La Vague Parallèle : C’est une première pour toi à Bruxelles ! Comment tu te sens à quelques heures de ta première scène ici ?
Hazlett : Je dirais même une première en Belgique. Écoute, c’est vraiment un chouette endroit ! Je me suis baladé toute la journée dans cette ville qu’on dirait être le parfait mélange entre la France et l’Allemagne ? (rires). J’aime beaucoup l’énergie qui se dégage de Bruxelles.
LVP : Tu as un petit rituel sur Instagram quand tu pars en tournée : tu utilises le réseau comme un journal intime, où tu parles de chaque journée qu’elle soit positive ou négative. Si tu devais parler de ta journée, tu y écrirais quoi ?
Hazlett : Aujourd’hui serait une assez bonne journée ! Je vais pas te mentir que ces derniers jours n’ont pas été des plus joyeux. C’est des hauts et des bas constants. Quand tu pars en tournée tout seul, sans équipe, avec ta seule guitare comme compagnon de route, c’est pas tous les jours la fête qu’on pourrait imaginer.
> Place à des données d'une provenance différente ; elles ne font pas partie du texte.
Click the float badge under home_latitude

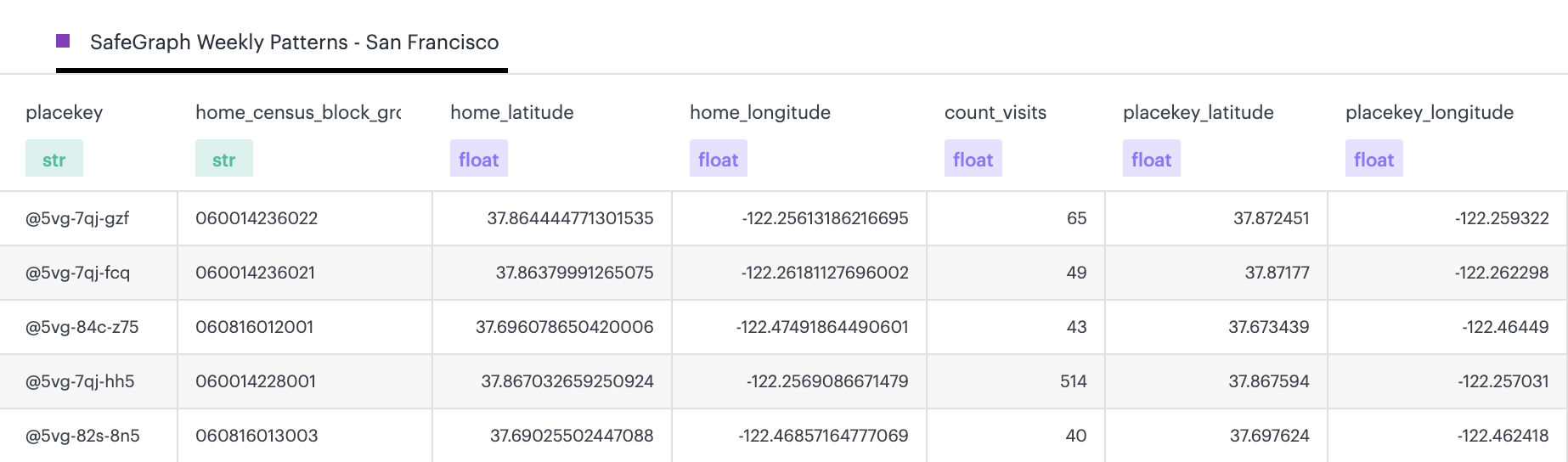click(479, 160)
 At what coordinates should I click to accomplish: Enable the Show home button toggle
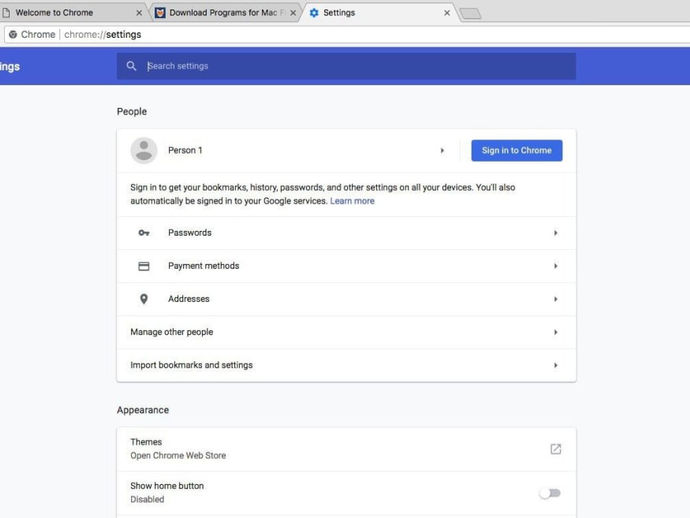coord(550,493)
Alors c’est trop chouette de partir avec un groupe, faire leurs premières parties mais à la fin de la journée, tu n’as pas tous les jours la chance d’avoir quelqu’un avec qui discuter réellement. Tu te retrouves souvent seul face à tes pensées, à tes questionnements. Après voilà, ça passe ! Hier par exemple, on avait la journée de off. J’ai pris le temps de me recentrer et de prendre un peu de temps pour moi ! Ce matin, tout était déjà derrière moi. Ça fait du bien parfois de prendre une journée pour te reconnecter ! Puis ce matin, je me suis lancé à la recherche de mon rituel flatwhite / banana bread (rires). Le tout sous le soleil bruxellois. Plutôt pas mal non ? J’essaye toujours de garder dans un coin de ma tête qu’en fin de compte, peu importe ce qu’il se passe, tout ira bien.
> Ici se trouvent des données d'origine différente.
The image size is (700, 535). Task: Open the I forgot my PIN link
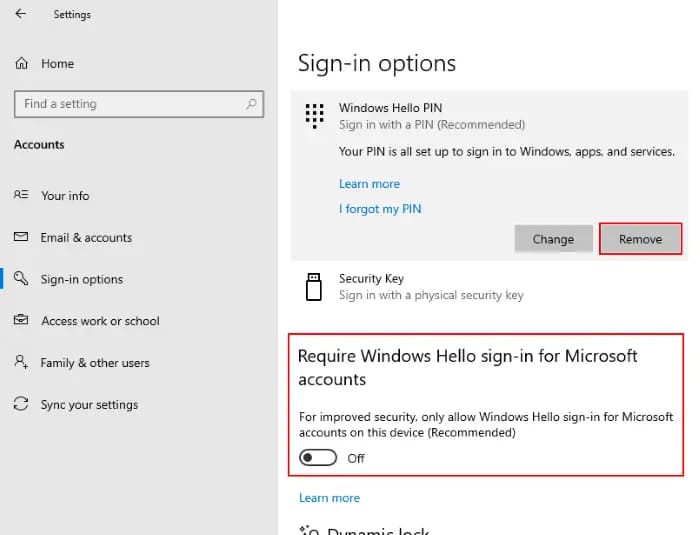[380, 209]
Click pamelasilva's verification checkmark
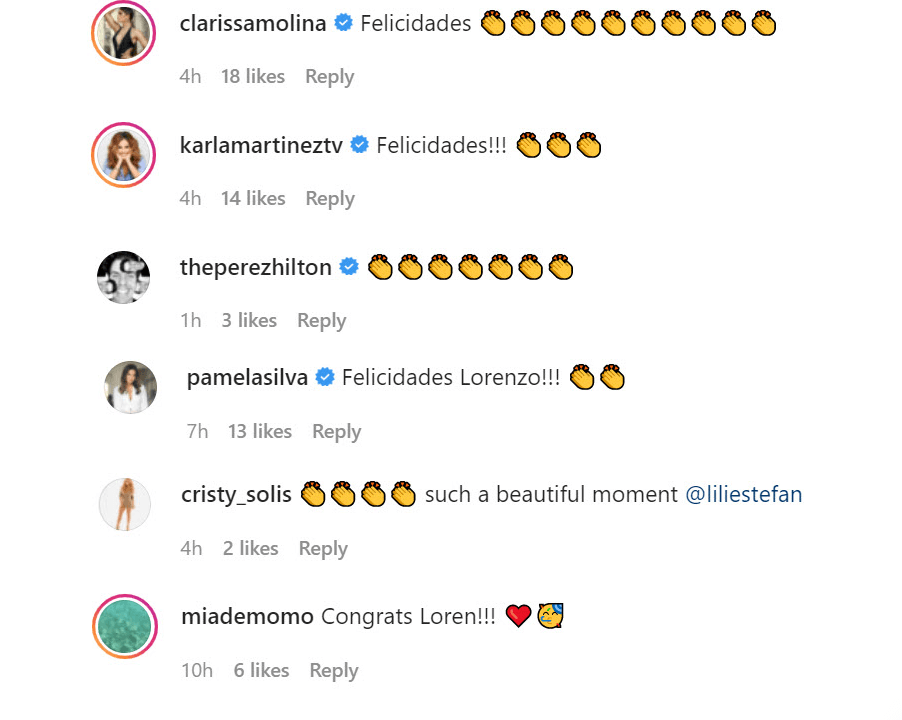 tap(325, 377)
LVP : En 2016, tu sors Lowdown, Lay It On, ton premier morceau sous Hazlett. À ce moment-là, c’est la première fois que tu te mets à nu émotionnellement.
Hazlett : C’était l’un des moments les plus stressants de ma vie ! On me demande souvent mon morceau préféré. Pour beaucoup, le morceau le plus « connu » ou écouté serait la réponse évidente mais en réalité, Lowdown, Lay It On restera pour moi le morceau le plus important. J’avais peur du moment où les gens allaient entendre ma voix pour la première fois ! Le fait de se dévoiler aux autres, c’est ça le plus stressant. En fait, la pression je me la suis mise tout seul en pensant que si ce morceau ne fonctionnait pas, j’étais qu’un loser. Aujourd’hui, avec le recul et après avoir sorti un premier album et quelques EP, c’est la dernière chose qui me vient en tête (rires). Après, le besoin que j’ai au fond de moi que ma musique fonctionne et parle aux personnes qui l’écoutent, lui, est toujours là.
LVP : Aujourd’hui, tu viens de sortir Bones Shake, le premier single de ton prochain EP. C’est un sentiment que tu ressens encore aujourd’hui quand tu nous dévoiles tes morceaux ?
Hazlett : C’est toujours aussi stressant en réalité. Alors j’avoue, ça l’est moins qu’au début vu que je vois le nombre de personnes qui écoutent ma musique aujourd’hui, mais ça reste tellement quelque chose de fort. Je ne savais pas si quelqu’un allait réellement écouter ma musique en 2016. Aujourd’hui, c’est plus le cas et j’en suis tellement reconnaissant. Je pense que cette peur venait aussi du fait que j’ai commencé la musique assez tard, vers 26-27 ans. Ce qui a rajouté au stress déjà bien présent. Il fallait que ça prenne directement. J’avais pas trop le choix. Après, le stress est tout autant bénéfique parfois. Il te permet de rester actif et attentif en permanence. On va dire qu’il ne m’empêche plus de dormir (rires).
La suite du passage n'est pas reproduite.